Le PDG de Maersk, Soren Skou, n’est pas vraiment de cet avis. Dans une récente conférence de presse, il indiquait « que la logistique à terre sur les marchés américains et britanniques, fortement importateurs, ne suit pas le flux de marchandises en provenance d'Asie. L'ensemble du système est devenu un gigantesque goulet d'étranglement », évoquant les centaines de ses navires servant d'entrepôts flottants. « Une trop grande partie de notre capacité est immobilisée à l'extérieur des ports. » Comprendre : un navire inactif est un capital qui dort.
Décélération
Des indicateurs plaident néanmoins en faveur d’une atténuation des problèmes. À commencer par les taux de fret qui semblent s’assagir. Si les taux spot sont toujours historiquement élevés, ils commencent en effet à plafonner. L'indice composite World Container de Drewry a baissé de 4,9 % à 9 195,41 $ par conteneur de 40 pieds la semaine dernière, soit la plus forte baisse des prix spot au niveau mondial depuis plus de 12 mois.
Selon le WCI, qui mesure les taux négociés pour moins de 30 jours, les tarifs pour transporter un conteneur de 40 pieds entre Shanghai et Los Angeles se sont infléchis de 1 119 $ pour atteindre un niveau de 9 857 $. C'est la première fois depuis juillet que les taux sont inférieurs à 10 000 $ par conteneurs de 40 pieds.
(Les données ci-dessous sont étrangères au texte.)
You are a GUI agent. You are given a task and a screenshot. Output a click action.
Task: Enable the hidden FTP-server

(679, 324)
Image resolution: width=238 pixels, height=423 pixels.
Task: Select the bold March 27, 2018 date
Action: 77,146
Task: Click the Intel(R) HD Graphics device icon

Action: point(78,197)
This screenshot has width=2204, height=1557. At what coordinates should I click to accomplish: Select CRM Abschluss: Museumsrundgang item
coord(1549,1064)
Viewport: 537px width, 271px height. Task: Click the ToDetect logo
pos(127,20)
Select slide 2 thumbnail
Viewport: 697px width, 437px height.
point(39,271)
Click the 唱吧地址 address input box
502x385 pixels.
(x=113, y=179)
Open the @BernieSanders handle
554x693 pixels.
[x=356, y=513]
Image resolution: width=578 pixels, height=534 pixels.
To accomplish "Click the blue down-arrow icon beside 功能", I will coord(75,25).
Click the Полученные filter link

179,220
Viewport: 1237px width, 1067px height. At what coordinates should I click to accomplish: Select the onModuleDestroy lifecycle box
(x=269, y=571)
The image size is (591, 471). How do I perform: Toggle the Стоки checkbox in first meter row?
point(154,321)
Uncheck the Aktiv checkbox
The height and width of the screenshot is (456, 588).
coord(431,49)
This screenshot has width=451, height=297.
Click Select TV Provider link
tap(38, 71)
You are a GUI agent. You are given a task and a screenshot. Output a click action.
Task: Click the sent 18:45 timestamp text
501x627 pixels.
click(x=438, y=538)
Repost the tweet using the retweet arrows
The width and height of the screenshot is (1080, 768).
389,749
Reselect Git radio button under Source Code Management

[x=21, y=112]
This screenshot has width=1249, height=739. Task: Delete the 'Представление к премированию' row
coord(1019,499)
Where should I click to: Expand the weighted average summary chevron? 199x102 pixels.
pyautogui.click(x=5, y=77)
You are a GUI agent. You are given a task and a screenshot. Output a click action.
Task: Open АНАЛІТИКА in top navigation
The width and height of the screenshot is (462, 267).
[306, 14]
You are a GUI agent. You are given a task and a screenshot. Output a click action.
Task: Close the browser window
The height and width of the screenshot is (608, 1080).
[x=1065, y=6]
Une tendance similaire est observée entre Shanghai et la côte est-américaine, avec la perte de 887 $ à 12 667 $. Un niveau inférieur à 13 000 $ n’avait pas été enregistré depuis juillet. Les replis sur la ligne Asie-Europe sont beaucoup plus modestes. Les prix du transport entre Shanghai et Rotterdam n’ont baissé « que » de 264 $ la semaine dernière. La perte est plus prononcée entre Shanghai et Gênes (- 430 $ par conteneurs de 40 pieds).
Les vraquiers fixés à plus de 80 000 $ par jour
Indice mondial des livraisons
Même apaisement sur le front des vraquiers. Le Baltic Dry Index, indice qui fournit une évaluation du prix à payer pour transporter les principales matières premières sur 26 routes maritimes, a diminué d'un tiers après avoir atteint en octobre leur plus haut niveau depuis 2008. Selon le courtier maritime Alibra Shipping, l’affrètement d’un capesize pour une durée de six mois dans les bassins Atlantique et du Pacifique coûtent respectivement 54 000 $ et 52 500 $ par jour. Sur 12 mois, il revient à 36 000 $/j, puis à 26 000 dollars sur deux ans. Ils étaient fixés à plus de 80 000 $/j en octobre.
L'indice mondial des délais de livraison est un autre indicateur éclairant. Il s’est considérablement détérioré en octobre, tombé à 34,8 (inférieur à 50, il indique que les livraisons prennent plus de temps), soit le plus bas niveau jamais enregistré.
Les pénuries s'intensifiant, la demande se déplaçant vers les services, les stocks pourraient alors se reconstituer et inévitablement influer sur les goulets d'étranglement. C’est la théorie de Jefferies. Le ratio commandes/stocks dans la zone euro a déjà diminué. Certains fabricants se prépareraient même à ce que les pénuries... se transforment en surplus.